Darkest season yet indeed.

Oh this implies they don't already know it. I mean Beth might not realize it on a conscious level but Rick...he don't give a f***. Or rather, the fact that he's unhappy enough that he's determined to have his family in his life to mitigate that unhappiness is not sufficient.

So wait, it occurs to me that since this is not Rick and Morty's original dimension (C137), is this not original Birdperson and Squanch?

RolandofGilead wrote:

So wait, it occurs to me that since this is not Rick and Morty's original dimension (C137), is this not original Birdperson and Squanch?

It's the original Birdperson and Squanchy of the dimension we've been witnessing. Rick and Morty bail on Earth C137 midway through S1, but we don't meet Birdperson and Squanchy till the season finale of S1.

In the Get Schwifty episode Morty steals the portal gun and stumbles upon Birdperson's home planet, so it's possible that Birdperson is just from an alternate Earth dimension where humans evolved from birds instead being an alien from another planet.

Technically there are infinite Bird Persons and Squanchys.

Radical Ans wrote:

Technically there are infinite Bird Persons and Squanchys. :)

I'm not certain there are. The most recent episode had Rick talk about how he doesn't form attachments to his family because there are an infinite number of them across the multiverse, and we've seen this in action with him abandoning family members in mortal danger and only eventually rescuing them for selfish reasons, or when he Cronenburged Earth and immediately abandoned Summer, Beth, and Jerry to their fate without even bothering to look for them despite knowing they were immune to the virus. The death of Birdperson is as far as I recall the only time in the series that he's shown any emotion other than annoyance over someone's death. In the context of his speech from the last episode it implies that Birdperson may be unique in some way.

ruhk wrote:

In the Get Schwifty episode Morty steals the portal gun and stumbles upon Birdperson's home planet, so it's possible that Birdperson is just from an alternate Earth dimension where humans evolved from birds instead being an alien from another planet.

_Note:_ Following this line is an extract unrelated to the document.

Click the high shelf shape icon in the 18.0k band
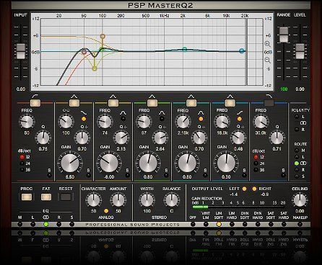The image size is (322, 265). [x=240, y=112]
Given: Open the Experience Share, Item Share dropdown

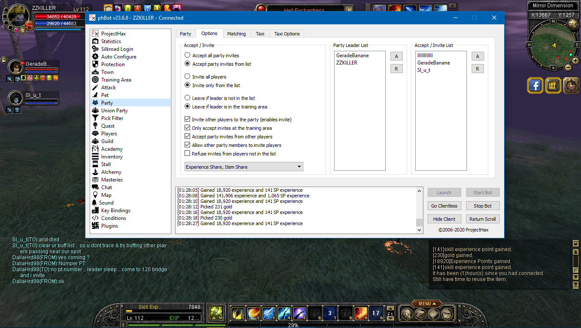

Aye, but the portal gun isn't exclusively limited to traveling to different dimensions. It can also warp through general space within the same dimension. It's only true limitation (from what we've seen thus far) is time.

TheMostRad wrote:
ruhk wrote:

In the Get Schwifty episode Morty steals the portal gun and stumbles upon Birdperson's home planet, so it's possible that Birdperson is just from an alternate Earth dimension where humans evolved from birds instead being an alien from another planet.

Aye, but the portal gun isn't exclusively limited to traveling to different dimensions. It can also warp through general space within the same dimension. It's only true limitation (from what we've seen thus far) is time.

Though in a truly infinite universe there are an infinite-subset of universes where everything came to be exactly like the Universe they're in but N years previous. Which wouldn't technically be time travel but would effectively be time travel.

I'm of the theory that the Ricks severely limit the number of universes they can go to, maybe to those that already contain (or contained) a Rick. Otherwise there's a good chance of portaling to a universe with different physical laws, or that never had the big bang happen, etc.